I wish I were flying
User currently offlineAvObserver From United States of America, joined Apr 2002, 2472 posts, RR: 9
Reply 10, posted (10 years 8 months 4 weeks 6 hours ago) and read 6781 times:

Flyf15; the only time I can recall an airliner proposed for the bomber role was in the late 1970's when the Carter Administration cancelled the B1-A program in favor of cruise missile development. The missiles were to be carried in bulk in a converted 747, although I think the DC-10 and L-1011 were also evaluated as missile carriers. As a stand-off bomber, the 747 would have launched the missiles while still a considerable distance from the target, probably hundreds of miles and the huge volley of cruise missiles, flying at low-level, would have been extremely difficult to track and shoot down. The carrier aircraft, however, would be another matter. With sufficient warning to the enemy, an relatively slow airliner-based missile carrier would be a sitting duck for an enemy interceptor, analogous to the 1983 shoot-down of the Korean Airlines 747 when it strayed into Soviet airspace. Obviously, a lot of government folks thought better of this idea, too, so while advanced cruise missiles were developed, the airliner carrier concept was shelved. Even though production was cancelled, the B1A test program continued and was it later redeveloped as the stealthier, higher payload but much slower B1-B under the Reagan Administration. The new-gen cruise missiles were eventually deployed on all U.S. heavy bomber models.

User currently offlineCadmus From United Kingdom, joined Jan 2004, 186 posts, RR: 0
Reply 11, posted (10 years 8 months 3 weeks 4 days 17 hours ago) and read 6603 times:

According to the Great Airliners Series book on the DC-10 the cruise missle carrying airliner conversions were also opposed by a number of airlines who were concerned that it could lead to airliner shoot downs.


Understanding is a three-edged sword
User currently offlineJwenting From Netherlands, joined Apr 2001, 10213 posts, RR: 19
Reply 12, posted (10 years 8 months 3 weeks 4 days 10 hours ago) and read 6565 times:

Well, in the case they'd have been used that would no longer matter as they were intended for an all-out nuclear exchange.
In the face of that airliners would all be in use as troop carriers until the time the bombs started dropping on the cities.

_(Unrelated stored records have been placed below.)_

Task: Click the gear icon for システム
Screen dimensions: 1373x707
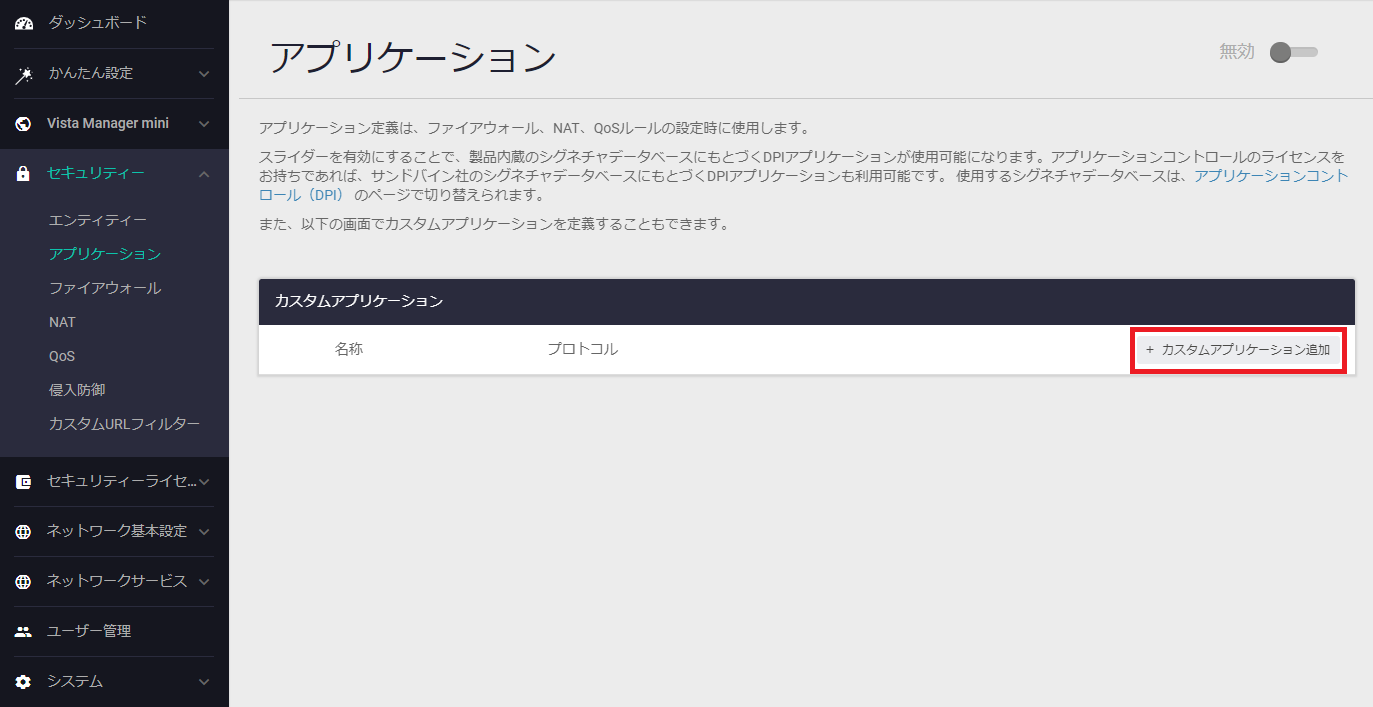Action: 23,682
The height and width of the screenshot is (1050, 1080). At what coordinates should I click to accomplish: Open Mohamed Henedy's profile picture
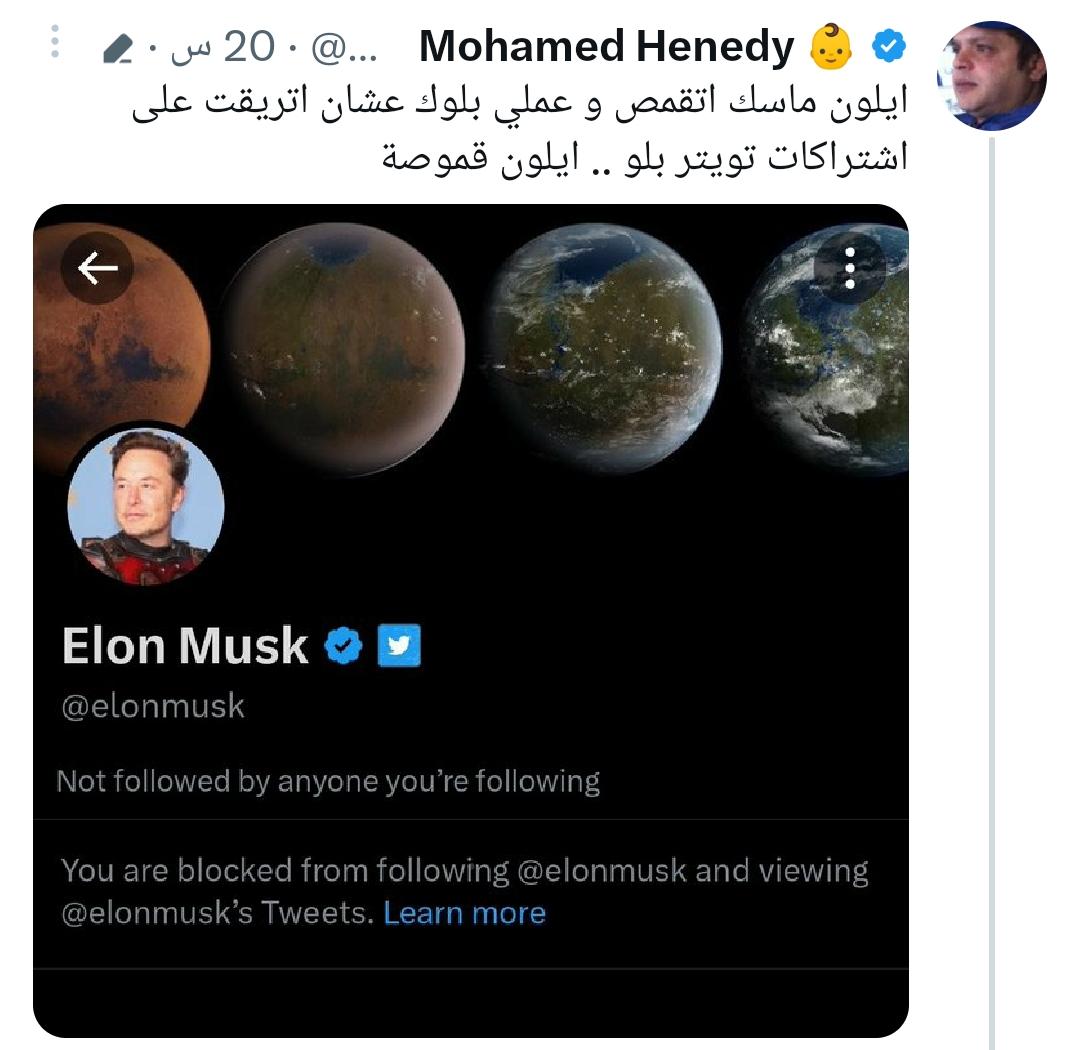tap(990, 77)
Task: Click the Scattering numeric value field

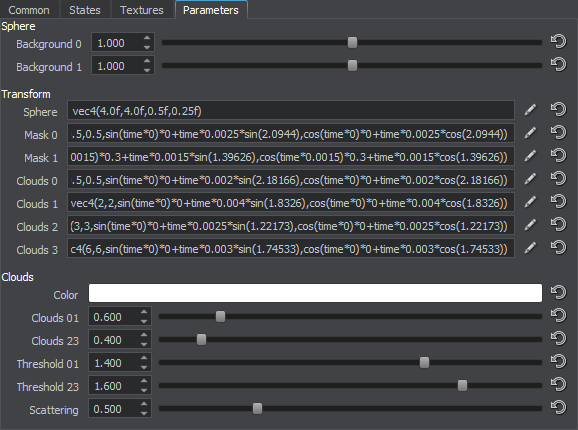Action: (115, 409)
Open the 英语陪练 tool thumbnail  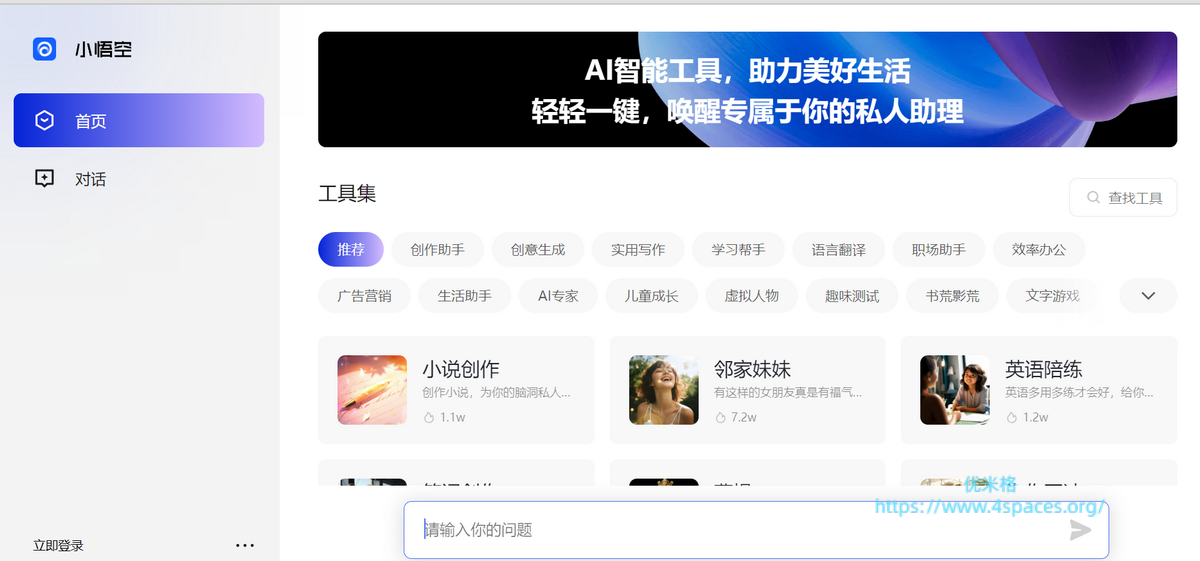point(954,390)
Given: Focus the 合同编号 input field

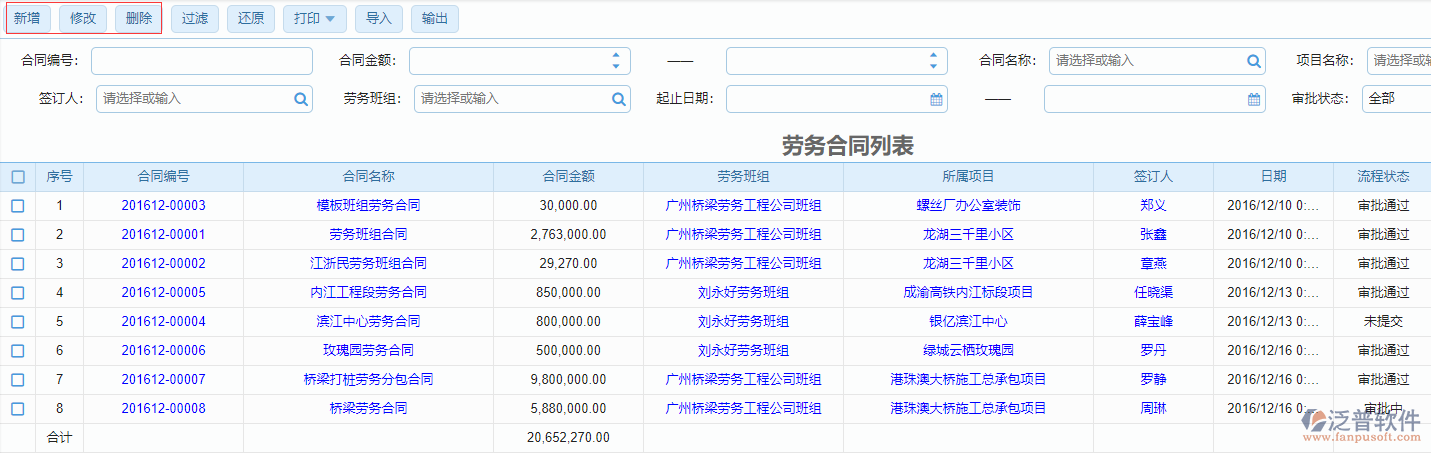Looking at the screenshot, I should point(187,61).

Remember that at the time USAF cruise missile technology was part of the nuclear triad exclusively and the USN was just starting to investigate the Tomahawk in the anti-shipping role.



I wish I were flying
User currently offlineCadmus From United Kingdom, joined Jan 2004, 186 posts, RR: 0
Reply 13, posted (10 years 8 months 3 weeks 3 days 9 hours ago) and read 6498 times:

Going back further in time, during 1959-61 Vickers proposed a bomber version of the VC-10 to the RAF. The aircraft would have combined the fuselage of the Standard VC-10 with the wings engine and tail fin fuel tank of the Super. Four store attachment points would have been provided under each wing to carry either Skybolt missiles or bomb cocoons. The cocoons would have carried eight 1,000-lb bombs each, giving a maximum possible bomb load of 64,000-lb.
Presumably, a similar scheme could work on a contempory design.



Understanding is a three-edged sword
User currently offlineMaiznblu_757 From United States of America, joined Mar 2002, 5112 posts, RR: 50
Reply 14, posted (10 years 8 months 3 weeks 1 day 23 hours ago) and read 6479 times:

The F15E will be around for a long time. I believe the last one built was in the early 90's.